No, io non la vedo proprio così. Credo che la base fondamentale sia la nostra insoddisfazione. Noi vogliamo sempre di più, e l’erba del vicino è sempre più verde. Nessuno si accontenta più di nulla e questa bramosia la trasmettiamo ai figli, che già all’asilo stanno col cellulare in mano! Sono frastornata su come procede la vita oggigiorno. Non ci sono più valori, non c’è umiltà, non c’è responsabilità, e non ci sono più tante altre cose.
La colpa è nostra, di noi genitori, la colpa è mia che per lavorare non ho seguito mia figlia come dovevo e gli ho tolto la parte più bella alla sua crescita: la mia presenza.
Ora che ho una certa età sono consapevole dei miei errori e me la prendo solo con me stessa, e mi rammarico di non essere stata capace di comprendere prima il grande errore che stavo facendo. Gli ho dato il benessere, è vero, ma forse l’ho dato prima a me ed è come se l’avessi condannata a morte, se i risultati sono quelli che vedo girandomi attorno.
Riflessioni e testo molto buoni, su cui continuerò a riflettere.
Chiedo scusa se ho detto sciocchezze.
simy
colfavoredellenebbie ha detto:
🙂 … permesso?
(alcuni colpetti nell’aria per chiederlo)
Questo è soltanto un saluto e un grazie di cuore, per gli auguri e la gentilezza. Poi tornerò a leggere con calma e attenzione.
Intanto, buona giornata.
z.
colfavoredellenebbie ha detto:
🙂 … permesso?
(alcuni colpetti nell’aria per chiederlo)
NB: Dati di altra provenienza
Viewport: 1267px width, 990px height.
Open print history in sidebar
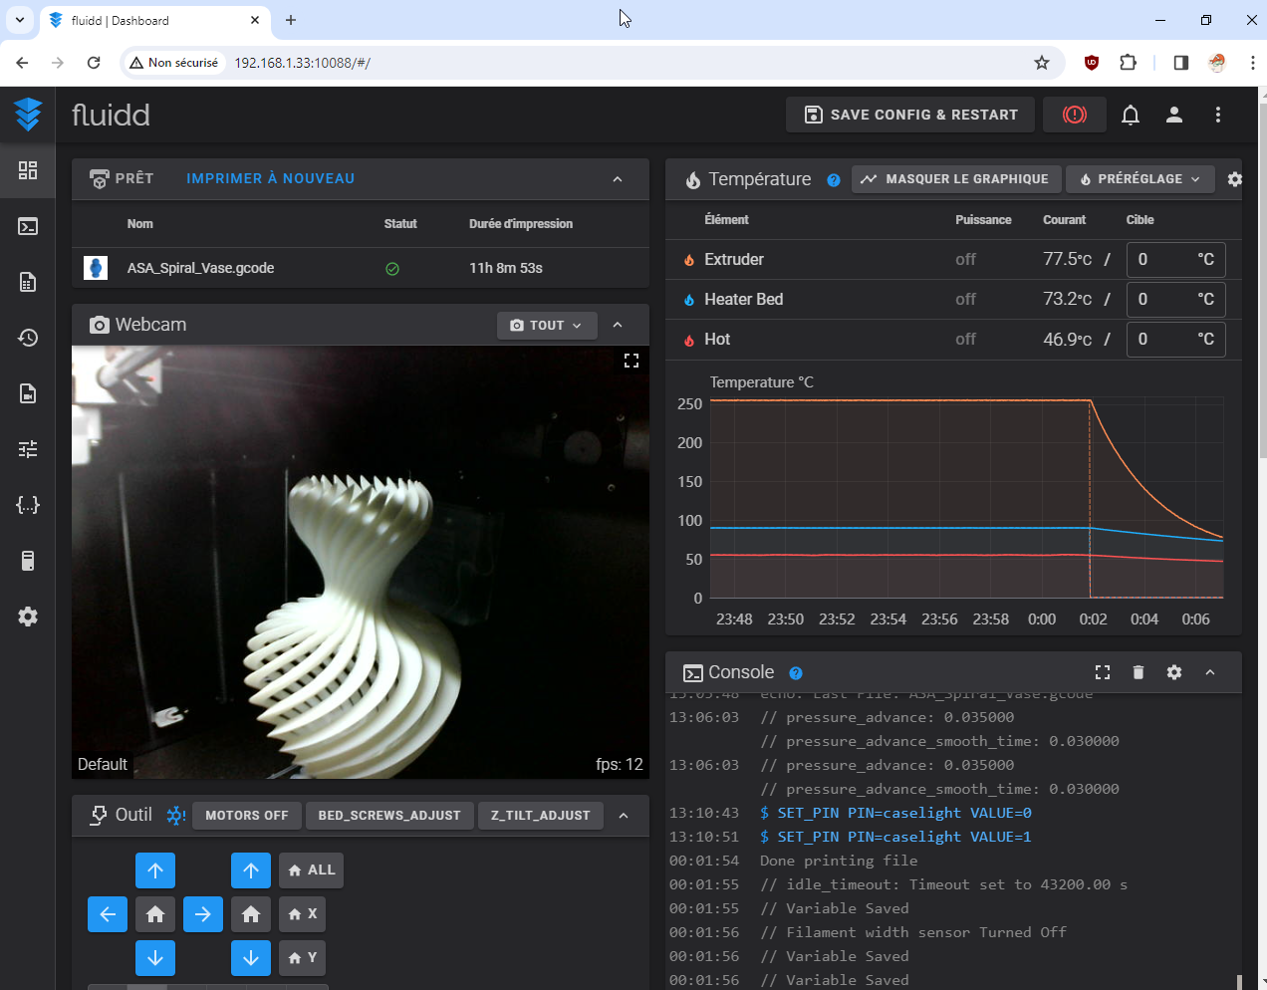pos(28,338)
Questo è soltanto un saluto e un grazie di cuore, per gli auguri e la gentilezza. Poi tornerò a leggere con calma e attenzione.
Intanto, buona giornata.
z.
ubaldoriccobono ha detto:
Grazie Simy del passaggio, hai detto cose giuste, sacrosante. Gli è che tutti abbiamo ragione e riusciamo a decifrare quali sono i punti dolenti, ma purtroppo non riusciamo a convogliare le nostre istanze facendoci sentire ai vari livelli e/o ad operare il cambiamento percepito. Io non criminalizzerei i nostri figli che rincorrono i beni materiali, così come avveniva per noi, a patto che venga fatto capire a chiare lettere che i beni materiali sono strumenti e non fini. Fine di tutte le cose è l’uomo e la sua umanità. Non criminalizzerei neanche i genitori, a meno che essi siano in malafede. A volte anche una presenza breve, ma qualitativamente importante è decisiva per la crescita dei nostri figli. I tempi di dialogo tra genitori e figli, i tempi d’ascolto, si vanno sempre più riducendo e non è colpa nè nostra nè loro. E’ impossibile arrestare la società in marcia, scheggia quasi impazzita dell’universo, ci vorranno molti anni per poter risalire la china, con quali risultati non è lecito arguire, ma una cosa è certa bisogna riappropriarsi dei valori, quelli effettivi che fanno sentire esseri di un universo e di un ordine finalistico fatto per noi. Grazie ancora dell’attenzione e un caro saluto.
ubaldoriccobono ha detto:
Avanti col favore delle nebbie, la mia porta è sempre aperta agli amici e tu sei già tra gli amici miei ufficiali. Torna quindi quando vuoi, liberamente. Nel ringraziarti per la visita, ti auguro una buona serata.